Birçok yeri gezmiş, herkesin kendince şikayetlerini dinlemiştim. Maura kraliçe değil resmen diktatörlük yapmıştı. Bunun hesabı elbette sorulacaktı. Saraya dönünce ilk işim haksız yere zindanlarda olanları  çıkarıp taht odasında toplamak olmuştu. Tahtta otururken yaklaşık 30 kişi önümde dizilmiş ne olacağını anlamaya çalışırcasına etrafa bakıyorlardı. Ayağa kalktığımda bazılarının irkilerek birkaç adım geri attığını görmek canımı daha da sıkmıştı.
"Lütfen her biriniz sakin olun. Şimdi sıra ile bana neden zindan da tutulduğunuzu söyler misiniz?" Dedim. Otuzlarının başında gibi görünen bir adam öne çıktı. Eğer böyle görünüyorsa büyük bir ihtimal 400 yaşından büyük olmalıydı.
"Hepimiz sizi sevip saydığımız için o zindanlara mahkum edildik, kraliçem. Siz gittikten sonra Maura bize işkence eder gibi elimizde hiç mahsul bırakmamıza izin vermedi. Buna karşı çıkmaya kalkan bazı kişilere de kırbaç cezası bile verdi. Daha sonra isyan çıkınca da isyan çıkmaya yardımcı olanları zindanlara attı." Diye özetledi. Ayağa kalktım. İsyan çıkarmak tabi ki suçtu ama onlar ağır bir şekilde cezalarını çekmişlerdi. Bu kadarı benim için yeterliydi.
"Sizleri tekrar evlerinize göndereceğim; bundan sonra sizlerden böyle bir şey yapmamanızı istiyorum. Yaptığınız şey yanlış olmasıyla birlikte arkamda durduğunuz ve bana saygı duyduğunuz için teşekkür ediyorum." Dedim.
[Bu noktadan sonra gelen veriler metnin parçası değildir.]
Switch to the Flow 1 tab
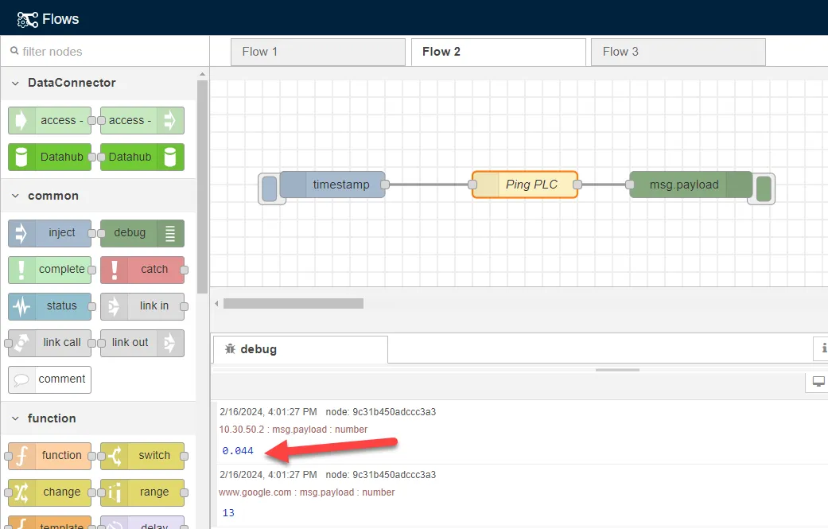Viewport: 828px width, 529px height. click(317, 52)
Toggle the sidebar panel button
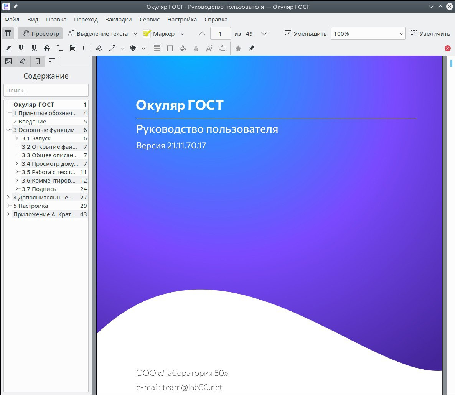Screen dimensions: 455x395 pos(8,33)
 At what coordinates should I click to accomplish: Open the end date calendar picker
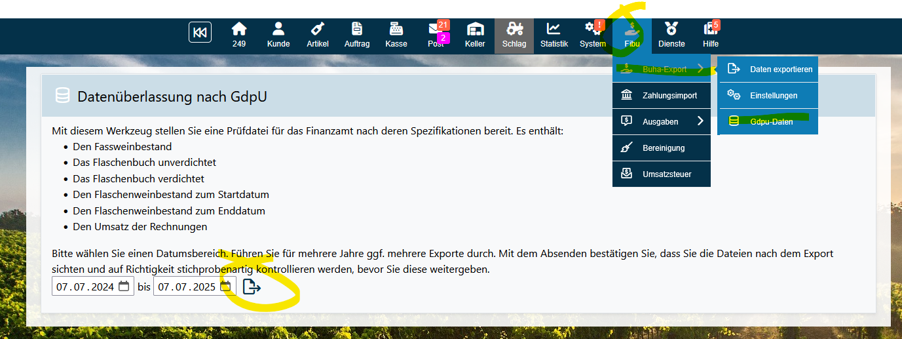click(x=225, y=287)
"Evlerimize gidebilir miyiz, yani?" Diyen kişiye döndüm. Birkaç adım mesafe kalana kadar yanına ilerledim. Başını önüne eğmişti. Yine de Chris'e olan benzerliği aşikardı; kim olduğunu sorgulamaya gerek bile yoktu.
"Sen Chris'in ağabeyi olmalısın. İsmin nedir?" Diye sordum.
"Davis, majesteleri. Kardeşimi tanıyor musunuz?" Kardeşinin ismini duyunca kafasını yavaşça kaldırdı.
"Kardeşin seni çok seviyor, Davis. Çok şanslısın. Benden sizi çıkarmamı o istedi. Makul olduğu sürece halkımın tüm isteklerini yerine getirmek benim görevim. Şimdi ailelerinize dönün." Dedim. Teşekkür eden mırıltılar eşliğinde odadan çıktılar.
"Biri hemen bana Maura'yı bulsun."
Daha fazla hataya tahammül edemezdim. Artık sorumluluk alma zamanıydı.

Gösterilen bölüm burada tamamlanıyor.